Ceasefire

 

Tom McEllistrim was a farmer in Ballymacelligott who joined the Irish Volunteers in 1915. 
He led the attack on the Gortatlea RIC Barracks in April 18, and remembers it here. Later a TD, McEllistrim died in 1973. This was the first real attack. Six of us met in a little hall in Ballymac: Jack Cronin, Maurice Reidy, Tom Mac, John Browne, Richard Laide, John Flynn.
We planned to take the barracks by surprise. There were four RIC men in it. We had information that the door would not be locked. We knew that two men went out on patrol.
We put one man near to the barracks, right on the railway station to watch the patrol go out; and then he told us when they had gone out. We waited near the post. It was about 10 o’clock and it was quite dark, so we moved on to the barracks.
I walked up to the door. I had a flash lamp and a revolver in my hands.
Jack Cronin was behind me and Browne and the others were to follow. When I turned the door handle, I found that it was locked.
I knocked and someone inside said ‘Who’s there?’ ‘’Tis me.’ ‘Who are you?’ I said,
‘’Tis alright. Come on and open,’ for the locals often knocked on the door and went in. And he opened the door. We had masks on us for we were all well known to the police.
I was at once to push past and get on in. As soon as he saw the mask, he got startled,
but I pushed in past him and the other man in the kitchen made a dart for the room door but
I got across into the room and he was trying to close the door against me.
I stuck my foot in the door and we had a pushing match at the door for about three seconds.
I pushed up the door on him and as I did, the door banged down again and we grappled.
He was unarmed and he was an old man. We were tumbling about in the darkness in a very small room and I fell on top of him. Just as it happened, Cronin burst in the door. He had a double barrelled shotgun and he put it on the RIC man.
He put up his hands. I looked into the kitchen and I saw our lads below forcing the other lad to put up his hands and they had.
We didn’t want to spill any blood. The rifles were up on a rack. I lifted down a rifle and put it on a cupboard, when all in a sudden, a shot rang out.
I whipped round and I saw Browne wheel around and fall in the kitchen;
and in three seconds the floor was covered with blood for he had been shot through the head.‘What was that?’
I said. Moss Carmody and I went down to the kitchen and I saw him putting up his shotgun and he fired at the door. And as I said, ‘What’s that?’ I saw a police cap at the door but the shotgun missed.
As I knocked, the 10 o’clock train steamed in. The station was only 15 yards away and we heard the noise of the engine.
‘Could there have been military on the train,’ we now thought. There were five of us inside the barracks, and what would we do.
Our course then was to fight our way out and that was an awful setback for a crowd of young lads.
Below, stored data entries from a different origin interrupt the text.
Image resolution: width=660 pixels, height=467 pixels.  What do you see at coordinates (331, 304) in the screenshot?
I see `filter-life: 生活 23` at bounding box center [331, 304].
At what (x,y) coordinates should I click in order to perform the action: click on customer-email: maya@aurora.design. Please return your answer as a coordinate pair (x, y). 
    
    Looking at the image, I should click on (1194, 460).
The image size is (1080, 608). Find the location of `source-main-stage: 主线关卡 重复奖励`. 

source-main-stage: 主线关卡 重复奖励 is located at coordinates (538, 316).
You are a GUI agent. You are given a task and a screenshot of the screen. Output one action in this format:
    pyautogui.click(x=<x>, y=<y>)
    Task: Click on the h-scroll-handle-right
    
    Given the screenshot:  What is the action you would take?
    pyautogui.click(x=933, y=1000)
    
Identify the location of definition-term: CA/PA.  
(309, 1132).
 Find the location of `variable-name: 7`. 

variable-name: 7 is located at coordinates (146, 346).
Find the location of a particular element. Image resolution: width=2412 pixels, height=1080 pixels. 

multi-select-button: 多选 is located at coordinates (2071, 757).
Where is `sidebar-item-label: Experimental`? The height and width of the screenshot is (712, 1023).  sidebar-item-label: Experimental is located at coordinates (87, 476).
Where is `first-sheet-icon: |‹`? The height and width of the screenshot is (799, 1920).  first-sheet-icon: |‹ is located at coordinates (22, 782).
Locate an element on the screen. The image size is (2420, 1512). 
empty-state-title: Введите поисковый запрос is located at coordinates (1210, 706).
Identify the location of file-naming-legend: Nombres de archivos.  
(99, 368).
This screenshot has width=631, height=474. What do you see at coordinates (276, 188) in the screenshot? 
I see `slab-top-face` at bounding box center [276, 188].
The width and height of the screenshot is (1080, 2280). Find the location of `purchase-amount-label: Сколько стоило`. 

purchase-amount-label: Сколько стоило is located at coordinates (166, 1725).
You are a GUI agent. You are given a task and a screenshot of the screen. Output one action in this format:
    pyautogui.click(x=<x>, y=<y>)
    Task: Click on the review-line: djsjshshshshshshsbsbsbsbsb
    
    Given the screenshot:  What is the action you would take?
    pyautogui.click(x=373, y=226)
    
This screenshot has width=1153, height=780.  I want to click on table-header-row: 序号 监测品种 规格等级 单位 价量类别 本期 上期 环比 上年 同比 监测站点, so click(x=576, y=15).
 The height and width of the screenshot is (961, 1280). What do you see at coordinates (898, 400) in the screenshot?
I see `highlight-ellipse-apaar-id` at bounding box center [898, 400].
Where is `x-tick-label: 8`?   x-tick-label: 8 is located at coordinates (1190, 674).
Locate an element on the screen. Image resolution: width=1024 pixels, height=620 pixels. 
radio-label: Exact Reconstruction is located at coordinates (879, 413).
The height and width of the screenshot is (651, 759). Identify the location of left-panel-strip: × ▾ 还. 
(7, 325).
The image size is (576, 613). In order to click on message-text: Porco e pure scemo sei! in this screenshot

We lifted up Browne and we brought him out with us, and also we brought out a new shotgun with us. Before we went out, there was whispering and Cronin walked up.
‘We’ll shoot them lads now,’ he said. ‘How can we shoot them,’
I replied, “with their hands up?’ and the RIC were in terrible fear. Browne was dead, but we got out without any shots being fired at us.
We got to the railway, threw off out masks and were lifting him when three or four shots were fired. We dropped him and we fired back. They had seen us getting into the barracks and they had ambushed us from the outside.
Laide made an attempt to rush in to tell us they were in the station and Sergeant Boyle shot him in the back with a revolver as he came in.
Laide got away and he lived only two or three days for the bullet had gone into his stomach. So we had two dead men. The two funerals were on the same day, but there was no raid made by the police.
The police had made their report to suit themselves. They wiped up the blood from the floor inside.
They said that all the shooting had been from the outside by us.